Some of the harshest condemnation in The Year of the Rat is reserved for Clinton Defense Secretary William Perry, recognized by the authors as " one of America's most brilliant military scientists." Perry's arrival at the Pentagon as deputy secretary in the spring of 1993 "caused an immediate reversal when it came to the Chinese military." One of the first results was the sale of telecommunication and encryption gear to the PLA by Perry crony John Lewis (first reported in these pages in "Peking Pentagon," April 1996). But that was only the beginning.
Once Perry became Defense Secretary in the spring of 1994, he launched a series of military exchanges between the United States and China that included sharing nuclear and strategic planning secrets with the Chinese, 19- gun salutes from the Pentagon honor guard to the perpetrators of the 1989 Tiananmen Square massacres, and astonishing access to our best protected defense secrets.

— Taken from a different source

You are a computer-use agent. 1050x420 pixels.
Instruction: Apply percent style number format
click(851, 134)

"The administration's biggest mistake in military-to-military relations is its obsession with training the PLA in logistics," the authors write. "Any analysis of the PLA will show that modern logistics is one of its major weaknesses, a weakness we should not want to see fixed. Logistics is real war fighting capability. But the Clinton administration has quietly welcomed a number of PLA logistics teams to the United States. For example, the PLA was told that FedEx's system of package distribution at the Memphis, Tennessee airport is about 95 percent similar to the U.S. military's wartime logistics system. Senior PLA officers have been to Memphis repeatedly since the fall of 1996."
Another target of the authors is national security adviser Samuel R. "Sandy" Berger. A long-standing friend of Bill who first met Clinton during the 1972 McGovern campaign, Berger was a Washington-based lawyer-lobbyist at Hogan and Hartson before joining the administration in 1993. One of his main clients, according to the authors, was the trade office of the Chinese government. " Under these circumstances, we believe that Berger should have recused himself from anything having to do with the PRC, certainly anything to do with trade." Instead, "it was Berger who led the charge to repeal export controls on satellites for China."

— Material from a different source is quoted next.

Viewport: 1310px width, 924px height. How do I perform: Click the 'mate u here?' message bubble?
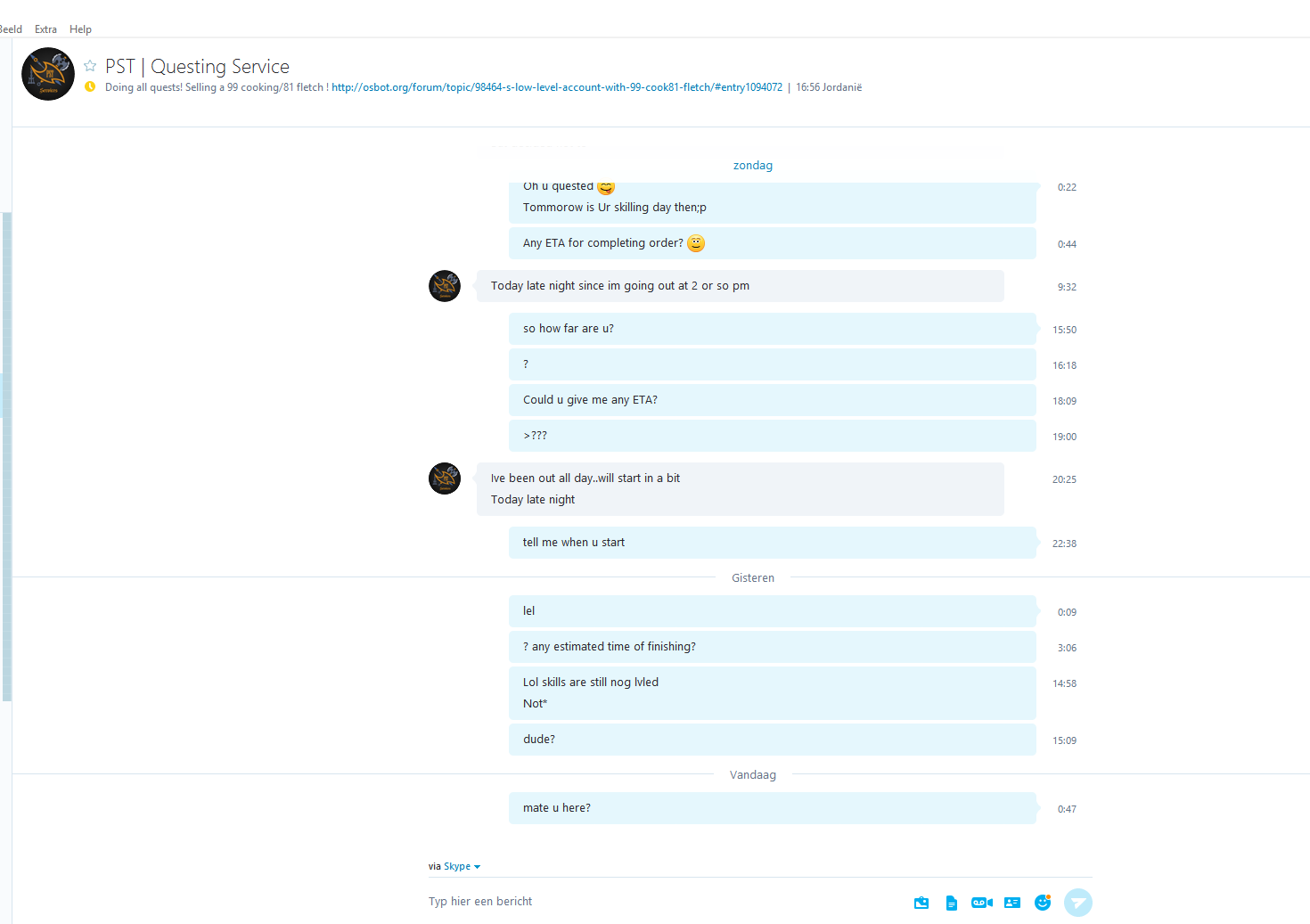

If you thought you already knew all there was to know about the China scandals, think again. The Year of the Rat is most remarkable for its masterful weaving of the various strands of the fundraising and national security scandals together into a single, coherent tapestry whose underlying theme is political corruption.
"Political corruption is like a cancer," the authors state in conclusion. " If not defeated, it continues to replicate....On the Republican side some consultants are beginning to talk quietly of a 'if you can't beat 'em, join 'em' political strategy....Unless the cancer is halted promptly, this kind of thinking will surely spread. The Republicans will find themselves making the same sort of Faustian bargains for the soul of their party that Clinton and Gore did."